Dimension Data Holdings' chief executive Brett Dawson
said the group's strategy for the next few years will focus on
growth.
The group reported a total profit of $1.6m in its interim
results, against a loss of $28.8m in its 2003 second-half results.
The company also reported an 8% revenue growth of $1,176.7m,
against $1,087.7m for the previous six months, as well as a $9.9m
operating profit, against a loss of $4.5m for the previous
period. Dawson says, "We are back in profit, where we are certainly
going to stay."
In 2003 Dimension Data initiated a strategy to "stop the
bleeding", and started the global implementation of turnaround
strategies. According to the group's profit announcement these seem
to be working.
The next phase of the strategy, in 2004, is to focus on
stabilising the company and investing in growth. To achieve this,
Dawson says the critical focus lies in market share gains, solution
group growth, service efficiency, customer experience enhancement
and increased cost control.
Dawson said the drivers behind the growth strategy are the pick
up in demand in some regions, an increased external focus of the
group, market share gains, a strong growth in solutions revenue,
and the partnerships with Cisco Systems, EMC and Microsoft.
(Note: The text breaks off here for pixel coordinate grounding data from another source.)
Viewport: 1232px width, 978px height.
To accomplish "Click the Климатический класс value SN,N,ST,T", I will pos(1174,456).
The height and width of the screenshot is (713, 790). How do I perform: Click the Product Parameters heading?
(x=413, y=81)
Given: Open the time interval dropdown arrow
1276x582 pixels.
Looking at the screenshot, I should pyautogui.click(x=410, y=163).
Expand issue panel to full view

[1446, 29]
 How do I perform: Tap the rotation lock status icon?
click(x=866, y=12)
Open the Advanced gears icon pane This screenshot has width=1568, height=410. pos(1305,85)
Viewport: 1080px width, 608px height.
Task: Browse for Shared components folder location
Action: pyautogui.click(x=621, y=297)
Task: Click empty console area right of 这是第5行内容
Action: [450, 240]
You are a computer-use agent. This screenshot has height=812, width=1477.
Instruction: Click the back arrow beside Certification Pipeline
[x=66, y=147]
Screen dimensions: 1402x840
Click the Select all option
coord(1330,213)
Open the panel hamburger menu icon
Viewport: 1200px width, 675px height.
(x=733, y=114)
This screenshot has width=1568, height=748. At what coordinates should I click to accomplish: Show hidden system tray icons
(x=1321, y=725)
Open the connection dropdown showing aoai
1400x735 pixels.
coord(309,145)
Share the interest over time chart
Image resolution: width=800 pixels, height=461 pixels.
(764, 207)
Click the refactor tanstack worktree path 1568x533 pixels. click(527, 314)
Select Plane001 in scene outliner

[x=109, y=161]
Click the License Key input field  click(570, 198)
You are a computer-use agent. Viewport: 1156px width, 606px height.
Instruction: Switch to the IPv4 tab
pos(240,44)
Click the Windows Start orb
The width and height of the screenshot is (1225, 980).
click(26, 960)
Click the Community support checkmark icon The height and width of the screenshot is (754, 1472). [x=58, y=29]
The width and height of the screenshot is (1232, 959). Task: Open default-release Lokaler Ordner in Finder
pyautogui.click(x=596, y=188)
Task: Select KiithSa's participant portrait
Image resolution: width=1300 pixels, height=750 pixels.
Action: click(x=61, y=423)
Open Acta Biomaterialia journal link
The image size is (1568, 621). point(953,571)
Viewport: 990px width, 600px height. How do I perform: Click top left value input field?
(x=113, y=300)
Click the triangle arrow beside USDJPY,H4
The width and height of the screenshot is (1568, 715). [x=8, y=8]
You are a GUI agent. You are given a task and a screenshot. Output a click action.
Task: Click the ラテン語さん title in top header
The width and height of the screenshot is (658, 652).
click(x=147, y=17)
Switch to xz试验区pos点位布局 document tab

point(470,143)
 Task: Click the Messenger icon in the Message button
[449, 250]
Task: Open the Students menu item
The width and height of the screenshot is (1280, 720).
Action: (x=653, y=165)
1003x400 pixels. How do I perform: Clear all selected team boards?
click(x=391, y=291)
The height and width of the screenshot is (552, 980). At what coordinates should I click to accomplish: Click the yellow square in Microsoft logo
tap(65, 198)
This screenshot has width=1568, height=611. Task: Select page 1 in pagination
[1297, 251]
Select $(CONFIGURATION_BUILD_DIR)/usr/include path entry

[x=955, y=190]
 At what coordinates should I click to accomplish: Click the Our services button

"We have secured the low-hanging fruits, now we expect
stability," Dawson said, noting that the group's product offerings
still remain a key element of its growth strategy.
"We aim to provide more comprehensive solutions to customers in
the areas of security, platforms, IP convergence, customer
interactive solutions and application integration. These areas
constitute 23% of our business, and we need to give our attention
to further growing revenue through solution provision," he
said.
Looking to the future, Dawson said, "While the competitive
environment remains tough, the combination of an improved demand
for ICT services, greater external focus and better execution
should continue to drive the performance of the group in the second
half of the year. We will continue to focus on overall
profitability and margin stabilisation, aided by the ongoing
turnarounds in under-performing regions and a reduction in central
overheads, due to a lower investment in services."